TEXT BLOCK:
-*-*-

“Leaving a Legacy: Charitable Gifts as Part of Your Estate Plan”

By: Anne-Herbert Rollins, Esquire
      Miles & Stockbridge P.C.

July 17, 2017

In a previous article, “Life and Death Planning: The Essential Legal Tools Every Person Should Have”, I spelled out the three (3) essential legal documents every adult should have in place as part of his or her estate plan. Specifically, those documents include: (1) a Last Will and Testament; (2) a Durable Financial Power of Attorney; and (3) a Durable Health Care Power of Attorney. Regardless of your current age, health, or circumstances, those documents are necessary to have in place to direct others as to your wishes and intent regarding your assets, your personal, financial and business affairs, and your health care and end of life medical treatment.  

We have all heard the sayings about death (and taxes) being a certainty, and that “you can’t take it with you.”  All of that is true. But although you truly can’t “take it with you” perhaps you can leave a legacy behind to benefit others, aside from what you may leave behind for your family. This can be done by including a charitable gift or gifts as part of your estate plan. And you can be sure that a charitable organization will appreciate and make use of all gifts it receives, large and small, in whatever form.

Charitable giving can take many forms.  A Last Will and Testament (“Will”) is the document by which you direct how and to whom your individually held assets will be distributed upon your death.  Your Will also appoints a trusted person, your personal representative, to administer your estate and to distribute your assets according to your expressed wishes, including gifts to charity. You can include a specific bequest in your Will to provide a certain monetary amount to a charitable organization. Rather than a specific monetary amount, you may also choose to designate that a specific percentage of your estate or residuary estate be given to a charitable organization. Specific bequests are made before the residuary portion of your estate, so by designating a percentage amount rather than a specific monetary amount, you can avoid the unlikely situation that you may have spent down your assets so that no residuary estate is left to distribute to your intended loved ones.

You can also designate in your Will a gift of securities, stock or other specific personal property items, such as antiques or fine arts.

You probably also have certain non-probate assets, which will pass outside of your Will, which may be gifted to charity by a simple beneficiary designation. You can designate a charitable organization as the beneficiary on a life insurance policy, Individual Retirement Account (“IRA”) or other retirement account.

-*-*-

MATERIAL PROVIDED:

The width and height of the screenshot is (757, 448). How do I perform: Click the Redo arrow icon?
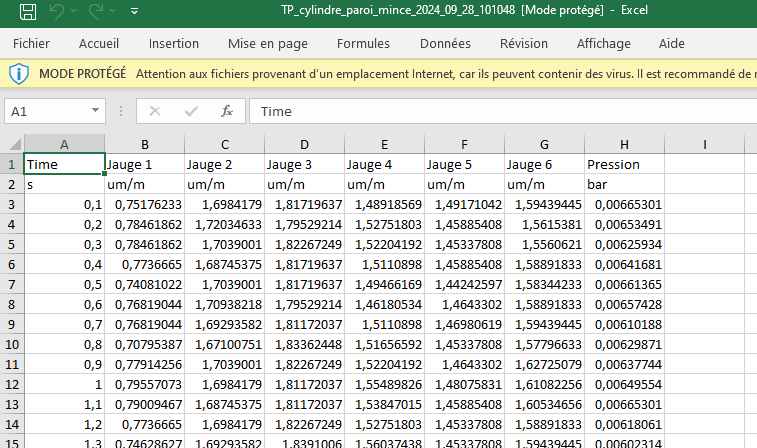coord(98,13)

-*-*-

PROBLEM DESCRIPTION: Can you copy the stretch of the article on charitable gifts in estate planning from "You probably also" through "other retirement account.", word for word?

WRITTEN RESPONSE:
You probably also have certain non-probate assets, which will pass outside of your Will, which may be gifted to charity by a simple beneficiary designation. You can designate a charitable organization as the beneficiary on a life insurance policy, Individual Retirement Account (“IRA”) or other retirement account.